The first symptom is usually stiffness, especially after sitting for a long time. There’s pain inside and around the knee a general ache. This condition can occur when the (floppy) foot rolls in and puts great pressure on the inside and middle of the knee. The leg rotates and the patella often moves outside its normal path, wearing out the cartilage. As time passes, this may become chondromalacia a true medical problem where the cartilage softens and begins to disintegrate. Early chondromalacia is felt as a “creaky” joint, with a rough feeling under the kneecap.


This is pain on the inside or outside of the knee. Tendons connect muscles to bones and they can become inflamed from a direct injury or overuse.
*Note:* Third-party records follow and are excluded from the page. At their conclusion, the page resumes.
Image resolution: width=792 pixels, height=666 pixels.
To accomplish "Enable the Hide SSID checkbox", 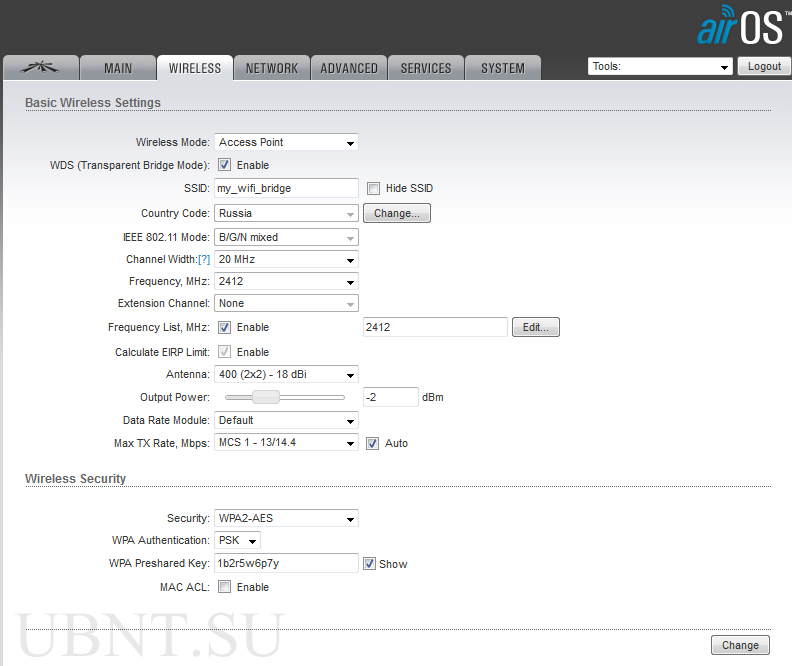I will click(x=374, y=188).
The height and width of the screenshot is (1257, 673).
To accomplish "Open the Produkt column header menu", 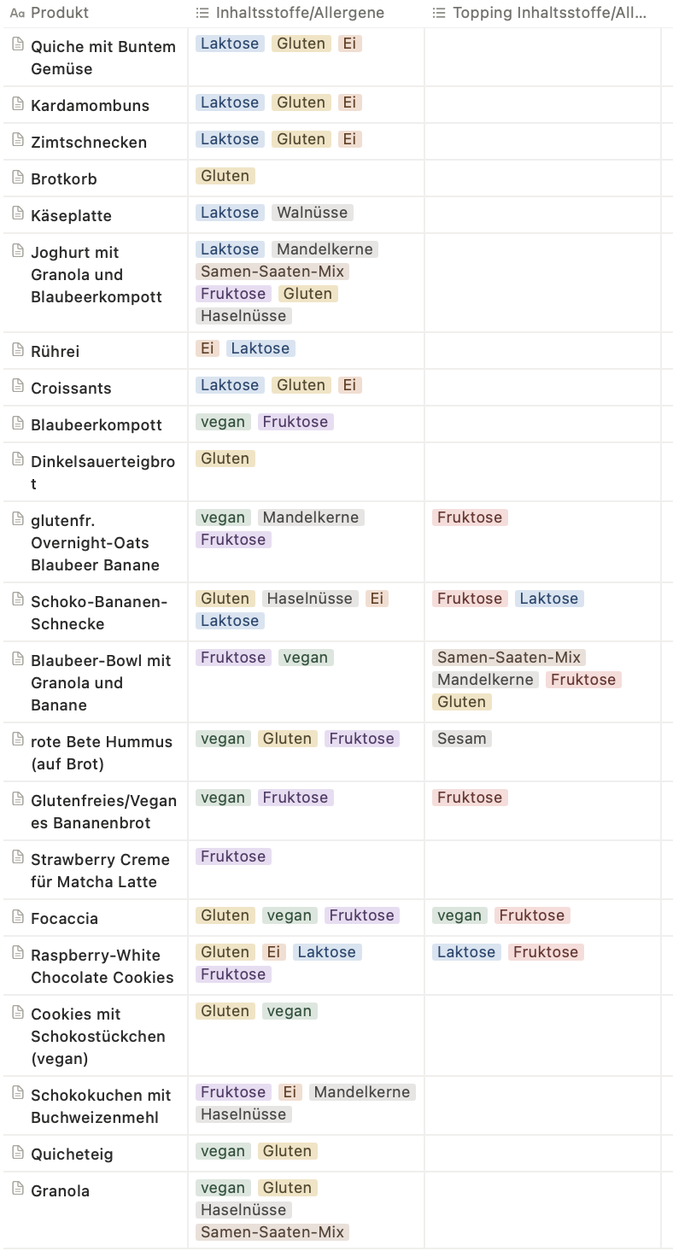I will [60, 13].
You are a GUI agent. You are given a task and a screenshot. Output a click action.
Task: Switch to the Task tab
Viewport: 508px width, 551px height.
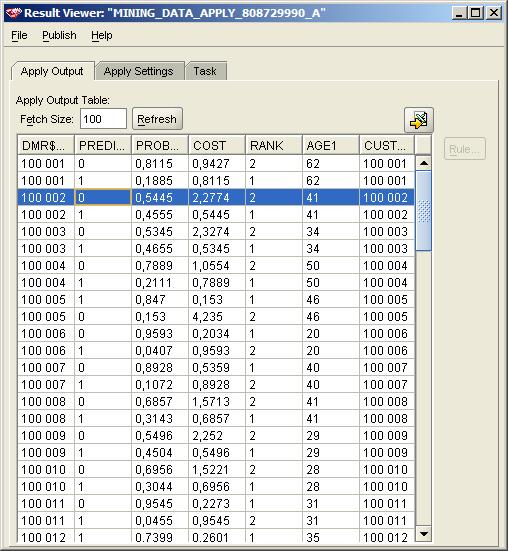205,71
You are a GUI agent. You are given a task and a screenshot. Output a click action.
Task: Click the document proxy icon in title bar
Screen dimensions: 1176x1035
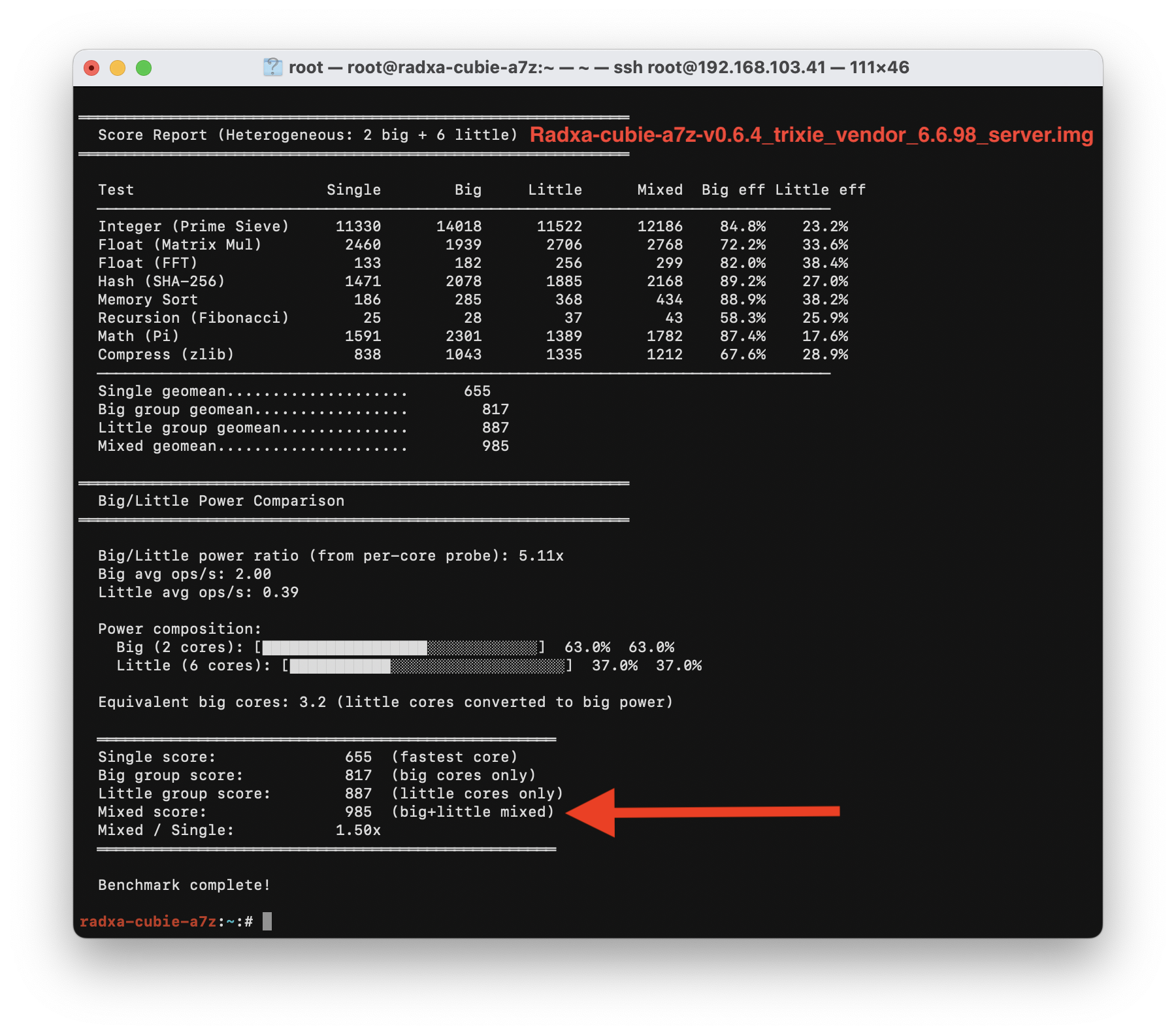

Floppy feet tend to get tendonitis on the inside, rigid feet on the outside.

Patella Tendonitis

This is pain and inflammation in the soft tissue just below the kneecap, or where it connects to the tibia, just below.

Plica Syndrome

is another, but rarer problem of pronators. It involves a pinching and folding of the membrane at the knee joint. Symptoms are similar to chondromalacia with pain around the joint line, either medially or laterally, but not always under the kneecap. There may be a clicking sensation, which indicates damage to the meniscus, a shock-absorbing structure inside the joint.

Treatment of Knee Injuries

  • Ice massage. Keep a styrofoam cup in the freezer for this. Ice twice a day, 10 minutes on, 20 off, 10 on.

  • Don’t run for at least 2-3 days to get the healing started, longer for a more advanced injury.

  • When you start back, run very little at first, every other day.

  • No speedwork or hills for at least two weeks, or until the soreness is gone.

  • Knee injuries usually take more time because we run on them and aggravate them.

  • Even when it seems healed, continue icing, reduce mileage and avoid speed and hills for two weeks.